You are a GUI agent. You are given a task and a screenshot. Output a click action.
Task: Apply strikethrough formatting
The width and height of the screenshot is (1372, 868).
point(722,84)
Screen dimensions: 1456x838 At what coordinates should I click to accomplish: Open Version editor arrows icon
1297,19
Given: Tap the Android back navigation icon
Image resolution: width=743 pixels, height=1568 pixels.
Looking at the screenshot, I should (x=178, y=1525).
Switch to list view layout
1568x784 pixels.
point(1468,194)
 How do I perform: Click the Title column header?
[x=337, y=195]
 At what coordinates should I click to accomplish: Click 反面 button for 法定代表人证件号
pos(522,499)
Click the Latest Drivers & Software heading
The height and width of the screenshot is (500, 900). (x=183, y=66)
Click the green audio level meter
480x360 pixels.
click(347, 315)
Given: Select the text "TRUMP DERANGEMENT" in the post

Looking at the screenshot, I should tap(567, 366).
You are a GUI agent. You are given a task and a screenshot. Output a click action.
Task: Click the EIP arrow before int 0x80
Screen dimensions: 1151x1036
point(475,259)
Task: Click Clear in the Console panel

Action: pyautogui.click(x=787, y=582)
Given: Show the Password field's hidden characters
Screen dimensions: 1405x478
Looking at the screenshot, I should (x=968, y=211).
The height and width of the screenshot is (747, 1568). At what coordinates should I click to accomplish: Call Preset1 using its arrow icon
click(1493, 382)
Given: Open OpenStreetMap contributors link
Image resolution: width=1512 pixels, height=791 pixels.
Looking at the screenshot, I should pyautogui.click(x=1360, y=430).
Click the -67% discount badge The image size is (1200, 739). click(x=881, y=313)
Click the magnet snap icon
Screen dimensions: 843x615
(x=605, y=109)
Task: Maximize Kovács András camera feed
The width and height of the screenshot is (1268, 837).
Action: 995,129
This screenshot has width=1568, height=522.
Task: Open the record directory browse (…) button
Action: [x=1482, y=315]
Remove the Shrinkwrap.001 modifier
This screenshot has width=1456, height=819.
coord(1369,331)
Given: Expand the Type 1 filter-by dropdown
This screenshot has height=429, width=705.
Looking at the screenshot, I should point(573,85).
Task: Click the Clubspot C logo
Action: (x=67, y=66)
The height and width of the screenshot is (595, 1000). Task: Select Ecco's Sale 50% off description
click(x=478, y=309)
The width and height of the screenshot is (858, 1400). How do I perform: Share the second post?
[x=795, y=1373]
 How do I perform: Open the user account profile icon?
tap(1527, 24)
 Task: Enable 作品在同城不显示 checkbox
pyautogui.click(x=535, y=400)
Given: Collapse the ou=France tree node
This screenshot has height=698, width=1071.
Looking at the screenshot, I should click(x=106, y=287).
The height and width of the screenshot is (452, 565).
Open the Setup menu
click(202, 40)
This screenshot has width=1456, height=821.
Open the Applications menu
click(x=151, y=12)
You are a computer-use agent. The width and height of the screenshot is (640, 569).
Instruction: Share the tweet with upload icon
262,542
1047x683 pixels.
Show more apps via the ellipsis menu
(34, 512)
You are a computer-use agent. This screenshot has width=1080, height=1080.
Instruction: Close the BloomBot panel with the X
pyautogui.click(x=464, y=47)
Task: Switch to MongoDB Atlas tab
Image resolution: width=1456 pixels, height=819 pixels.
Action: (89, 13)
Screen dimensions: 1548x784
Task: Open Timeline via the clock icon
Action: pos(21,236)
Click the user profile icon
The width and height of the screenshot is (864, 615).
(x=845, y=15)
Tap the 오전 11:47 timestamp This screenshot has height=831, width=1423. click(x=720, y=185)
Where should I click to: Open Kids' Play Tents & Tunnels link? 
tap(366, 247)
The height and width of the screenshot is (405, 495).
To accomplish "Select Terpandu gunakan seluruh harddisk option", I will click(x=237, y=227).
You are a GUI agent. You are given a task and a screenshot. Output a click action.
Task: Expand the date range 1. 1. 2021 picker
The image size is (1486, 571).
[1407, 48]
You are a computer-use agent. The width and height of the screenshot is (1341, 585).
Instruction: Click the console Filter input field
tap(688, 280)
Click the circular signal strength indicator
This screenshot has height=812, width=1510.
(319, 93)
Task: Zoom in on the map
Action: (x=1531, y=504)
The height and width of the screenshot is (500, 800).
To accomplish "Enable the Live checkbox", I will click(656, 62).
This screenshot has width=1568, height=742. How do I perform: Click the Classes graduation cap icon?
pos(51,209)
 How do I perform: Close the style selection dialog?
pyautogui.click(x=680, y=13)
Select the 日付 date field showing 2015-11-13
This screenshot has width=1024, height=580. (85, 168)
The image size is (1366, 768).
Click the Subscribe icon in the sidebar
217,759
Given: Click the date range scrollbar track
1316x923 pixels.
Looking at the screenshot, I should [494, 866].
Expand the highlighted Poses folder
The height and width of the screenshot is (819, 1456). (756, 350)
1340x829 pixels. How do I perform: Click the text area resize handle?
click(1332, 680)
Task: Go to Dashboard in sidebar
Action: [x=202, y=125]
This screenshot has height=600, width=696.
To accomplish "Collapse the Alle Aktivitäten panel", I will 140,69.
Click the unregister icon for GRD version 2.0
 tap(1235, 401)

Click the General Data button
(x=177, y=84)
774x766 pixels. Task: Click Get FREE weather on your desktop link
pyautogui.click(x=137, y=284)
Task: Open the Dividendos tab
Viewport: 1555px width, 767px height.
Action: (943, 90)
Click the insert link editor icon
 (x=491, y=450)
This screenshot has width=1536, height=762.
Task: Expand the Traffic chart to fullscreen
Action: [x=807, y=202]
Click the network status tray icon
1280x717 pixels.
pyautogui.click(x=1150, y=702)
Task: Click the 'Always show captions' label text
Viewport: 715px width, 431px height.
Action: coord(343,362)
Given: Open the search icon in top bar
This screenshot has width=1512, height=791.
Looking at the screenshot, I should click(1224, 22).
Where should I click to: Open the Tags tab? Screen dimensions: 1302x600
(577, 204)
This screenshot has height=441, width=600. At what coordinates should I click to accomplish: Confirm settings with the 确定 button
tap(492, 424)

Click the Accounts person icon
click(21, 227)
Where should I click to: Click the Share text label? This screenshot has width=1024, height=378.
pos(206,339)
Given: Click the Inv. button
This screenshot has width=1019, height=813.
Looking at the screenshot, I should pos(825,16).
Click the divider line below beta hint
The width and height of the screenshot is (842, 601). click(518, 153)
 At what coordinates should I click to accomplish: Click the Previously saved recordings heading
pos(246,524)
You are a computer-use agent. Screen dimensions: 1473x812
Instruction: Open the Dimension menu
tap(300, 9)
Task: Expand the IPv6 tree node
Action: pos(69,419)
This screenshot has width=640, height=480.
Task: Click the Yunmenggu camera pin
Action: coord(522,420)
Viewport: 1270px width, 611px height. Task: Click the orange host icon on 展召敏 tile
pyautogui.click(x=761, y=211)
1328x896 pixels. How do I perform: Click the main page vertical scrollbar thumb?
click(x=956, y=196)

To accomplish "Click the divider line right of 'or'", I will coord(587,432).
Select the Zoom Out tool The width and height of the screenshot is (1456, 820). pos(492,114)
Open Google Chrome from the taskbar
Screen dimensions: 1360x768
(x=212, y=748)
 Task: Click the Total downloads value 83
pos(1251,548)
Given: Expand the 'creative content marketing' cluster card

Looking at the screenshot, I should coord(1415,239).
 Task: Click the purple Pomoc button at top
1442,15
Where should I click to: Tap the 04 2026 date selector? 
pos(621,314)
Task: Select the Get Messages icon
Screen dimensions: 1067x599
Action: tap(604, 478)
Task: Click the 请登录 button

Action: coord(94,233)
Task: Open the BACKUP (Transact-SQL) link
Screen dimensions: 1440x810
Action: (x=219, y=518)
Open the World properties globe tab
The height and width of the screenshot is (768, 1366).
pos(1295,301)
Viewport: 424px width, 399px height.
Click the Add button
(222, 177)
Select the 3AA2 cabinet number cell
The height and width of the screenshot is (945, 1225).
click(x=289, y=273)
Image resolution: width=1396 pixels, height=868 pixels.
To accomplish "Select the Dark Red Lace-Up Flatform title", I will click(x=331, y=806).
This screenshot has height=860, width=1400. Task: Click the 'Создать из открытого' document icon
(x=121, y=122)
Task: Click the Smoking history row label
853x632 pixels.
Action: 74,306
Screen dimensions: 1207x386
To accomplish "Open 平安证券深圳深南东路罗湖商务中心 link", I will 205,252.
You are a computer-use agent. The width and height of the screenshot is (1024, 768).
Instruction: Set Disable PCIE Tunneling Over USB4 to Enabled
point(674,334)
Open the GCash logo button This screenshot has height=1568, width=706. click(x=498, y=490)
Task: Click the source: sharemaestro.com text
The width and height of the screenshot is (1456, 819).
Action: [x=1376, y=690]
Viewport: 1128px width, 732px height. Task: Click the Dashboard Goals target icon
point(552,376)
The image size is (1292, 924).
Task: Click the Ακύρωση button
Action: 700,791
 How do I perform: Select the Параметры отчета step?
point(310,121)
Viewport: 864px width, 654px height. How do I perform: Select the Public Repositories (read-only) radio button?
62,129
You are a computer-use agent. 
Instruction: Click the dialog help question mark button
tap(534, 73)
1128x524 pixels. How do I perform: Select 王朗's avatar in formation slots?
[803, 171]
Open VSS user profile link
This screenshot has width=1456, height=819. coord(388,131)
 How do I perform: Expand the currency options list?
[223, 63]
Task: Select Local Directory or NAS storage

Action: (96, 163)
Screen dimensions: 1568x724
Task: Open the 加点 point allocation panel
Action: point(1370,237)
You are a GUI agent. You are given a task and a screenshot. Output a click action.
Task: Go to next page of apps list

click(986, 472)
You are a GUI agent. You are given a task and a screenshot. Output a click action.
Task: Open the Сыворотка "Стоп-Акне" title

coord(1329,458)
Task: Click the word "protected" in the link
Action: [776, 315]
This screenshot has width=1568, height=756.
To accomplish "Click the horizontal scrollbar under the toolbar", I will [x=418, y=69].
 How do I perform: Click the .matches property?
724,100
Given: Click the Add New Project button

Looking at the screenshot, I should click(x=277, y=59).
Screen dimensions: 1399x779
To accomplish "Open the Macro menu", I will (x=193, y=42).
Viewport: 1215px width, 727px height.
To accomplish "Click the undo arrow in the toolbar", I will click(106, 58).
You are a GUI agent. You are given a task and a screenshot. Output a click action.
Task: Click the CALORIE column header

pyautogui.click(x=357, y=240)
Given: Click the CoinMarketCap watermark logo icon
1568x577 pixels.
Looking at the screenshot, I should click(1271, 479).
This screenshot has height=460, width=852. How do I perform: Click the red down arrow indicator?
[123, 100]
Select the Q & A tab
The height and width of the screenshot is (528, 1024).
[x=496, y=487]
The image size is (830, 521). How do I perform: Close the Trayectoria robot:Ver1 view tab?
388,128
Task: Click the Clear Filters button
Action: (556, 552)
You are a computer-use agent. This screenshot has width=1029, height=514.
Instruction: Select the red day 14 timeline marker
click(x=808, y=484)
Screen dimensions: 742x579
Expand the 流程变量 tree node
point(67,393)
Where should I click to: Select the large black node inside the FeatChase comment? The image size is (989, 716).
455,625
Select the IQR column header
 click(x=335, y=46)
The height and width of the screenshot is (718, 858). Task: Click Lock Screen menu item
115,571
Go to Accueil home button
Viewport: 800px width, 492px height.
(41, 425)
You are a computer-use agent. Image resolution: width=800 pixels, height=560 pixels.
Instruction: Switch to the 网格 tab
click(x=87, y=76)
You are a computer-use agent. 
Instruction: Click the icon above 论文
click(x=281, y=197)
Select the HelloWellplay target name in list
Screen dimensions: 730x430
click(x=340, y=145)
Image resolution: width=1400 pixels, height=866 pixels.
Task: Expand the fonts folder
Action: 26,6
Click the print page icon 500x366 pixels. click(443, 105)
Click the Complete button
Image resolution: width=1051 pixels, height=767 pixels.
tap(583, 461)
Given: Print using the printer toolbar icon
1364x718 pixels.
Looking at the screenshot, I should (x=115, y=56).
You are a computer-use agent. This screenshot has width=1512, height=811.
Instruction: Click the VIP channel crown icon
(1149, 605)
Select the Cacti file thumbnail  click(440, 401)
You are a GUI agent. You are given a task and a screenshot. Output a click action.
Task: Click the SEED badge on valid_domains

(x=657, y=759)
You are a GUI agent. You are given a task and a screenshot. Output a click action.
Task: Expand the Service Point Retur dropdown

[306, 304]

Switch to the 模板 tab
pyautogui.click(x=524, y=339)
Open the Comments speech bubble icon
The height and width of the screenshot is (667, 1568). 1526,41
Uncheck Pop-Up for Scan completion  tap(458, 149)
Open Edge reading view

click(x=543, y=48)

[TASK DETAILS] Repeat the lines that begin at the one containing "Remove the Shrinkwrap.001 modifier" and stop after the one containing "coord(1369,331)", swapping "modifier" for "constraint" and leaving everything else unchanged.

[RESULT]
Remove the Shrinkwrap.001 constraint
This screenshot has width=1456, height=819.
coord(1369,331)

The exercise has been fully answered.